▶ Задание
Согласуются ли с отрывком о поэзии Пастернака следующие утверждения? На каждое ответьте «да» или «нет» и дословно приведите решающие слова отрывка.
1. Строку «Ты — благо гибельного шага» Пастернак написал в 1949 году.
2. Мама любила мечтать вслух, забравшись с ногами на диван.
3. Мама всю жизнь без перерыва работала журналистом.

▶ Отрывок
++++++++++
Поэзия Пастернака — это молодость моих родителей, безумная любовь отца к маме, любовь, толкнувшая его на гибельный шаг. Я написала об этом в воспоминаниях об отце. «Ты — благо гибельного шага», — написал Пастернак в 1949-м, но я читаю эту строку так, будто она — об отце, о любви, стоившей ему жизни.

Ты с ногами сидишь на тахте,
Под себя их поджав по-турецки.
Все равно, на свету, в темноте,
Ты всегда рассуждаешь по-детски…[9]

А это — о маме. О моей лукавой, взбалмошной, веселой, несчастной маме, которая любила, забравшись с ногами на диван, помечтать вслух, пофантазировать. Ну, хотя бы о том, как в один прекрасный день ей, отлученной в эпоху космополитизма от журналистской работы, вдруг каким-то чудом снова удастся оказаться в своей стихии. И если во время этих грез раздавался телефонный звонок, мама, сняв трубку, произносила коротко и по-деловому: «Редакция». Конечно же, это была игра, театр для себя, без которого она не могла жить.
++++++++++
▶ Блок данных
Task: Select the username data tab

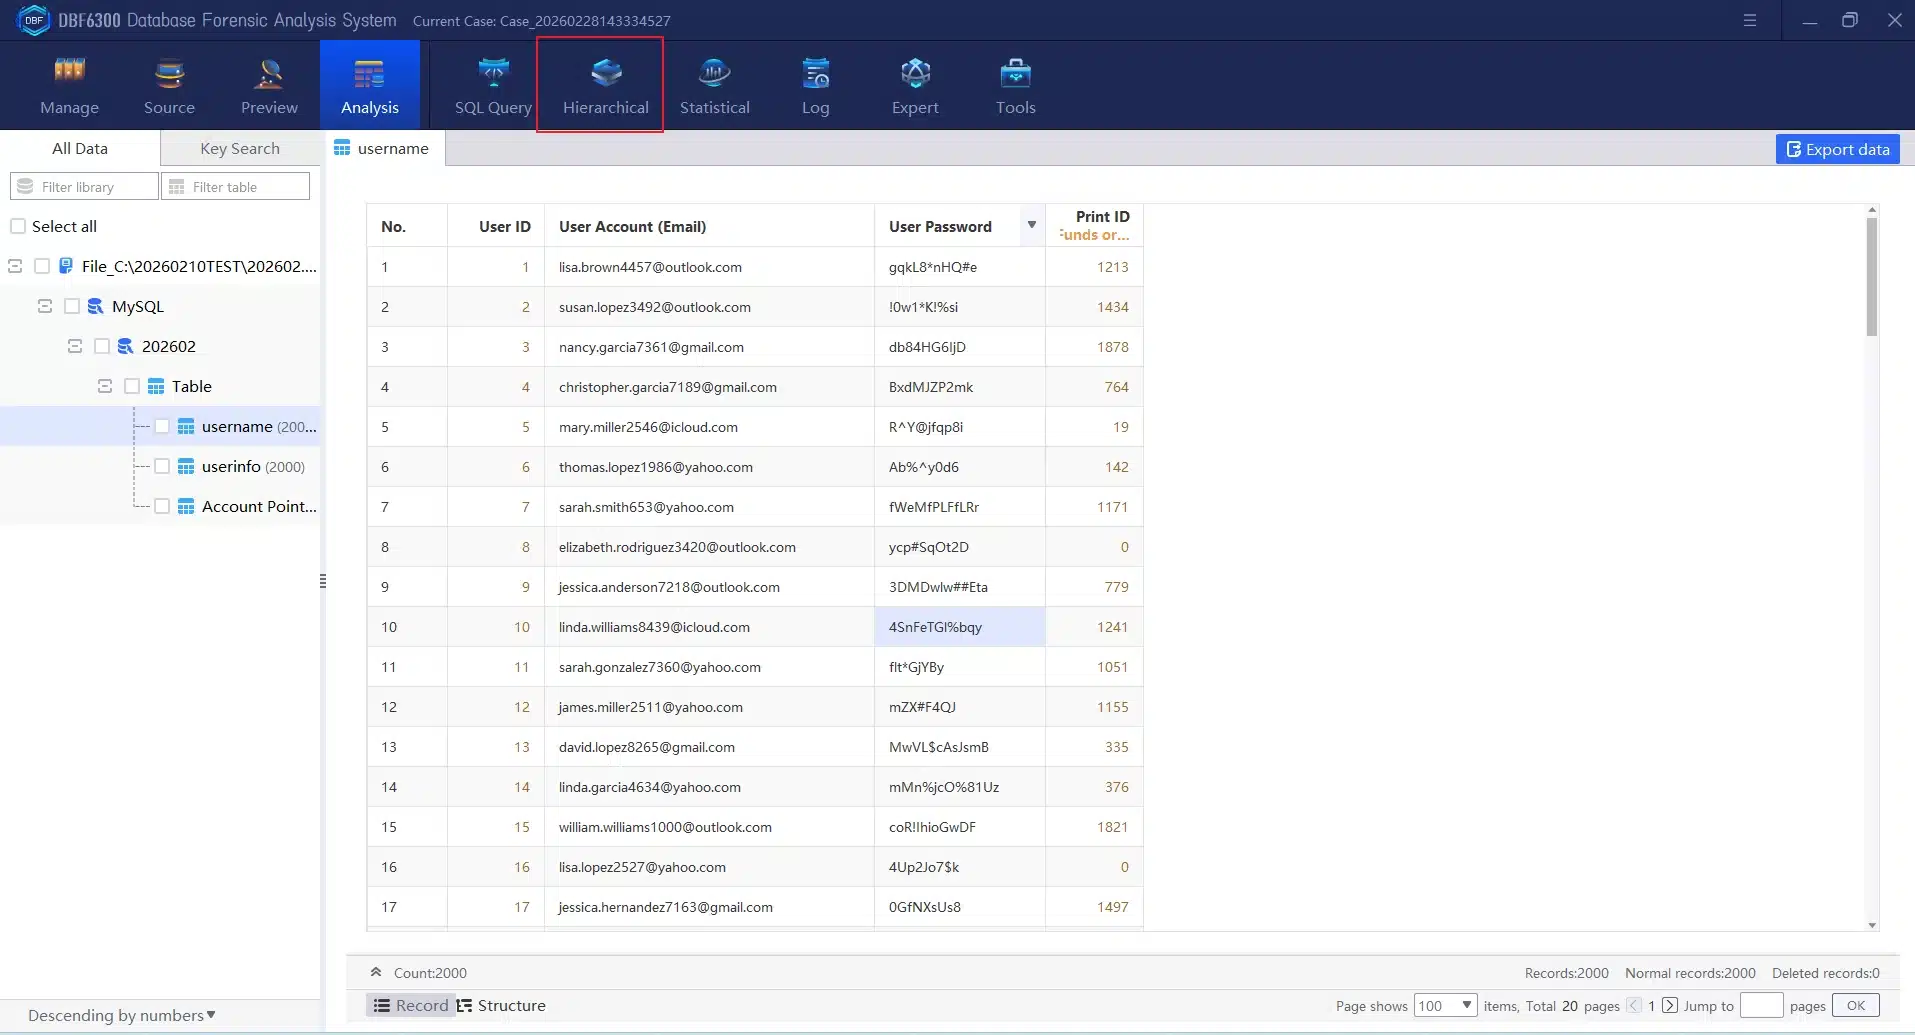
++++++++++
▶ Ответ
1. Да: «написал Пастернак в 1949-м».
2. Да: «любила, забравшись с ногами на диван, помечтать вслух».
3. Нет: «отлученной в эпоху космополитизма от журналистской работы».